■ **STATED EXERCISE 1**
Give the stretch from "The benchmark of" through "the BSIP comparisons." in the backscatter excerpt below again, switching "proxy" to "yardstick".

-- Start of EXCERPT --

The second section of the study, described in Section 3.2, uses datasets acquired during the ULYXDEMO 2024 technical cruise (Escartin et al., 2024). This marine expedition was conducted in the Tyrrhenian Sea, on board R/V L’Atalante, targeting areas in three types of terrain, with test sites depths ranging from 500 m to 3,700 m: a) sedimented areas with gentle relief (e.g., abyssal plain, Italian margin), <10°, b) areas with relief typically <20°, c) rugged terrain with scarps, slopes (>30° locally), and complex morphology. Some of these areas host hydrothermal vents and gas plumes. Data were acquired with the Atalante ship and UlyX, a state-of-the-art underwater vehicle tested during this technical cruise. The R/V Atalante is equipped with EM122 and EM710 multibeam echo sounders and surveyed all 17 sites prior to the dives. UlyX is equipped with an EM2040 multibeam echo sounder, a digital still camera (with two flash units), a conductivity, temperature, and depth (CTD) sensor, and several physico-chemical sensors, including oxygen, pH, redox, magnetometers, fluorimeter, and nephelometer.

3 Results

3.1 Benchmark of seafloor backscatter processing

The benchmark of seafloor backscatter processing uses SonarScope as a proxy to understand how GLOBE seafloor backscatter processing relates to the other processing software presented in the BSIP study and replicates some of the BSIP comparisons.

3.1.1 BL₀ comparison

The BSIP study showed that differences appeared as soon as data were read by different tools (BL₀). There are two ways to read the backscatter level for Kongsberg MBES data in both SonarScope and GLOBE. The first way is to directly read the data from beam reflectivity datagrams. Raw decoding of BS values stored in the depth XYZ 88 Kongsberg datagram is performed the same way in both SonarScope and GLOBE and gives the same results. In such a case, there is no difference for BL_0. The second approach uses the snippets reflectivity datagrams. Each beam reflectivity can also be computed by averaging the full amplitude time series recorded within each beam from Seabed image 89 datagrams. Kongsberg snippet data are compensated at acquisition to lower specular reflection at the nadir and to cope with outer beam attenuation (Lambert’s law). Each of the two software packages can suppress this manufacturer correction to retrieve raw BS from snippets. As illustrated in Figure 3, data computed from snippets shows pretty close values from both SonarScope and GLOBE (with a maximum difference of 0.08 dB at the nadir, where the precision of the sounder record is 0.1 dB). In such a case, we consider that BL₀ values are almost identical, and differences are likely due to numerical imprecision when computing and applying the manufacturer corrections.

Figure 3

Figure 3. GLOBE and SonarScope BL₀ comparison for the EM302 BSIP dataset: mean data along pings for BL₀ and the differences between the two software packages.

3.1.2 Incidence angle comparison

Incidence angles are computed both in SonarScope and GLOBE from the same DTM. The result shown in Figure 4 highlights the main differences between each software package. SonarScope considers the calculated port side swath incidence angles as negative numbers (Figure 4A), while GLOBE reports positive incidence angles, regardless of the swath side (Figure 4C). In order to compare the angle, the benchmark uses SonarScope’s absolute angles (Figure 4B). The GLOBE computed incidence angles image shows a regular striped pattern along the ping dimension, compared to SonarScope, emphasized by the difference image (Figure 4D). This is because GLOBE’s algorithm considers the full beam incidence angle (relative to seafloor normal, accounting for across-track and along-track angles), compared to SonarScope, which only considers the projected incidence angle onto the swath plane (across-track angle).

-- End of EXCERPT --
-- Start of DATA LISTING --

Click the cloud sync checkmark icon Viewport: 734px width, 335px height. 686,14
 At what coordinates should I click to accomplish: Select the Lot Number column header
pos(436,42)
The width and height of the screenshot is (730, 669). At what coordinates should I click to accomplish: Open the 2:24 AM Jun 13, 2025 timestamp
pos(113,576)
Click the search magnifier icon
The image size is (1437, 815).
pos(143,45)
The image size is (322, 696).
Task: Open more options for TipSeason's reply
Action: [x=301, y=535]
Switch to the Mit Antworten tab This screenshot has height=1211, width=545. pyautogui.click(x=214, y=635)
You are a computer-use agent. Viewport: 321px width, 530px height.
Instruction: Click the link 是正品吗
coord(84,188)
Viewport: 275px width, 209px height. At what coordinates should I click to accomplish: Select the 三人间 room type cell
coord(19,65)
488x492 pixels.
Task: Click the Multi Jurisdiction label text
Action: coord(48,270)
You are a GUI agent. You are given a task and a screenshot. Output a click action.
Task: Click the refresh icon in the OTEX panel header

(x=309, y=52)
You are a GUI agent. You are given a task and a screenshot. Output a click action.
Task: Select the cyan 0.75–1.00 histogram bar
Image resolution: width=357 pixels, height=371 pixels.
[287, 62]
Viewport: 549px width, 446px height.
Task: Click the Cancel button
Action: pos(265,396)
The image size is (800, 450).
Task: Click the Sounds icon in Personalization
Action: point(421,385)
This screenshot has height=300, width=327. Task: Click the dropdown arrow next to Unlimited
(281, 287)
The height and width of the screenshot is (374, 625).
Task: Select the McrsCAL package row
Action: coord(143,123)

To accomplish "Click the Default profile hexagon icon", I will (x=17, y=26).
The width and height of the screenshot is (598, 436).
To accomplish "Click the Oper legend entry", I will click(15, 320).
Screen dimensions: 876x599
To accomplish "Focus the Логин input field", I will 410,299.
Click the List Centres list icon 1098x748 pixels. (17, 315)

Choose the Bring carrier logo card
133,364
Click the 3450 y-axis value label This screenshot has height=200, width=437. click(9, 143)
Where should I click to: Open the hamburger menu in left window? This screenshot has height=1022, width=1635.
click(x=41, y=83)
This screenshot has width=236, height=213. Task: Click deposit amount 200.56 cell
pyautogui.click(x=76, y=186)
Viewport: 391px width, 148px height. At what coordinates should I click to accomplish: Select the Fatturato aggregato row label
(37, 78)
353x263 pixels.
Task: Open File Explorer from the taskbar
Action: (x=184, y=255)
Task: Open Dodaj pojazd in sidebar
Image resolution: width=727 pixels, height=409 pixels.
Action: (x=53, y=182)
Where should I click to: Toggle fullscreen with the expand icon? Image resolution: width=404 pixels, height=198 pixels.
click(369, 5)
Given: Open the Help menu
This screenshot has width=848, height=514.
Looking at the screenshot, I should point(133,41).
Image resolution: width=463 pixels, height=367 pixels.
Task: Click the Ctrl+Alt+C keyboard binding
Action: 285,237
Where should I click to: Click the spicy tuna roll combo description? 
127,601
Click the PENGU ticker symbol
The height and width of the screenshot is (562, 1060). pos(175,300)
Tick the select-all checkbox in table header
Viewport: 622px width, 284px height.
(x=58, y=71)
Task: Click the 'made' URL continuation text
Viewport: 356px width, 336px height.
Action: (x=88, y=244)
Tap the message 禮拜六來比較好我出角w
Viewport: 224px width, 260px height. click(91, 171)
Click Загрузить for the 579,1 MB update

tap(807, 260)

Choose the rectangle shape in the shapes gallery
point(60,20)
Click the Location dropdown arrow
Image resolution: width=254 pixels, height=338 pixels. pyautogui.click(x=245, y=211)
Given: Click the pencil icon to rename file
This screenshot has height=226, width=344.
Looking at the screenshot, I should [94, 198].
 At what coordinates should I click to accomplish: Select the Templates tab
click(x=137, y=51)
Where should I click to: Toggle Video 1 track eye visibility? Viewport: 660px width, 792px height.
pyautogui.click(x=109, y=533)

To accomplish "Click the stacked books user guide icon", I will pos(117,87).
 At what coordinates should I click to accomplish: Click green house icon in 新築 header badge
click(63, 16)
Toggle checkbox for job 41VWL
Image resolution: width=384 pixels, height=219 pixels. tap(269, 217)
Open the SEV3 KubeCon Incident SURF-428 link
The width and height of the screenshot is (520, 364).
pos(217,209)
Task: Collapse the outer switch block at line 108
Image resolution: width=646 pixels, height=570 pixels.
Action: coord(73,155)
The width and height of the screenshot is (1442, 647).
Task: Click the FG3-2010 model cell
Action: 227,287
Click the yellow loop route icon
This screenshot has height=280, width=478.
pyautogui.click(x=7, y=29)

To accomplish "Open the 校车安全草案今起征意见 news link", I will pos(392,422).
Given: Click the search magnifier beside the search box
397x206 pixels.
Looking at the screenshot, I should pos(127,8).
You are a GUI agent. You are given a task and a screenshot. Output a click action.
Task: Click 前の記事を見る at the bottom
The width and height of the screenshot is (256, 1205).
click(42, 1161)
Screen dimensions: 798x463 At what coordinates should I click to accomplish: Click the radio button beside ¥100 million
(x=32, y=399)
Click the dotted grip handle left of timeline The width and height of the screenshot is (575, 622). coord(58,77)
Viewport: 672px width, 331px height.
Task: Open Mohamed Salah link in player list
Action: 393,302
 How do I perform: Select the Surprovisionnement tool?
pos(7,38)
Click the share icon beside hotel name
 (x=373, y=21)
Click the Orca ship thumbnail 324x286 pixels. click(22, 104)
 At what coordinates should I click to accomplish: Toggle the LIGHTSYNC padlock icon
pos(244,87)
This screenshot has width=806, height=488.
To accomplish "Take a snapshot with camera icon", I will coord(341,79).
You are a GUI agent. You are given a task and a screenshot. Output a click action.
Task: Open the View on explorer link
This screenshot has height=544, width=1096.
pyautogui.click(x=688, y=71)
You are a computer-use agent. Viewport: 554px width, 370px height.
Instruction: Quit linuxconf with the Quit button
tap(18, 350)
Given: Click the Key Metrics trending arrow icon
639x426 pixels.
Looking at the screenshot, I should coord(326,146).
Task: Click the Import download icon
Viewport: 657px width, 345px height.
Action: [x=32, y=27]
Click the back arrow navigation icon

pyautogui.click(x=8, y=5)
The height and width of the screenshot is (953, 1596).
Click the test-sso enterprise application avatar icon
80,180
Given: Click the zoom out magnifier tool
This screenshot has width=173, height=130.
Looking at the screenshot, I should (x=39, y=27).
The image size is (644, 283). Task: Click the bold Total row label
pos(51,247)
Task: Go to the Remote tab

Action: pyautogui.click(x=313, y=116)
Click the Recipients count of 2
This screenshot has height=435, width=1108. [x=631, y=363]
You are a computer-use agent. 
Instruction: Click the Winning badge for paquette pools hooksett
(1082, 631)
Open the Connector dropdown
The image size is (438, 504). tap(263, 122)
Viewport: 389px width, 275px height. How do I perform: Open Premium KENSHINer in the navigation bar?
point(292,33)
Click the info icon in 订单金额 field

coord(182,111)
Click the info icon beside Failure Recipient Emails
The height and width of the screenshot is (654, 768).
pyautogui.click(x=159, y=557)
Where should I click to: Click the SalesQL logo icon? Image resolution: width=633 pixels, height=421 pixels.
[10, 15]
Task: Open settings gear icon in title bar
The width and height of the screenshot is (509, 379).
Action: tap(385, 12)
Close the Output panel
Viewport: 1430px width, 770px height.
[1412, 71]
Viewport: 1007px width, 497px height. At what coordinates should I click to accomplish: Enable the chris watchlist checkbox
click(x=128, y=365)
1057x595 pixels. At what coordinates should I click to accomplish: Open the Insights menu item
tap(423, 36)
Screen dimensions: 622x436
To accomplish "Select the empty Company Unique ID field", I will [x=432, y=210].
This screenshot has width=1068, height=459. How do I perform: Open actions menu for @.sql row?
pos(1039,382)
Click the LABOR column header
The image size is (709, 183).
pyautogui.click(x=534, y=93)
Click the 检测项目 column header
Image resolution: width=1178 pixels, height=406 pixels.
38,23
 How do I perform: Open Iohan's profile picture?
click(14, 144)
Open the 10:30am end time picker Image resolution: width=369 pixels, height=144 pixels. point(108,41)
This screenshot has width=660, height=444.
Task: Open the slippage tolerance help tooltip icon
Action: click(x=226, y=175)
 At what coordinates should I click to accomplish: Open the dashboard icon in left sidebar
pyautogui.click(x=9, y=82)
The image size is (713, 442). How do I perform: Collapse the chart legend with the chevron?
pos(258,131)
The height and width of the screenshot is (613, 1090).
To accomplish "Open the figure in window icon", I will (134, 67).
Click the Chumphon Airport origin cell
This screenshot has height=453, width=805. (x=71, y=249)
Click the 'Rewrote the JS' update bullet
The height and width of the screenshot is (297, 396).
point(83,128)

-- End of DATA LISTING --

■ **STATED EXERCISE 2**
Duplicate the records from the line that contains "Switch to the" through the line that contains "Action: coord(48,270)", keeping each line the same.

■ **WORKED SOLUTION 1**
The benchmark of seafloor backscatter processing uses SonarScope as a yardstick to understand how GLOBE seafloor backscatter processing relates to the other processing software presented in the BSIP study and replicates some of the BSIP comparisons.

■ **WORKED SOLUTION 2**
Switch to the Mit Antworten tab This screenshot has height=1211, width=545. pyautogui.click(x=214, y=635)
You are a computer-use agent. Viewport: 321px width, 530px height.
Instruction: Click the link 是正品吗
coord(84,188)
Viewport: 275px width, 209px height. At what coordinates should I click to accomplish: Select the 三人间 room type cell
coord(19,65)
488x492 pixels.
Task: Click the Multi Jurisdiction label text
Action: coord(48,270)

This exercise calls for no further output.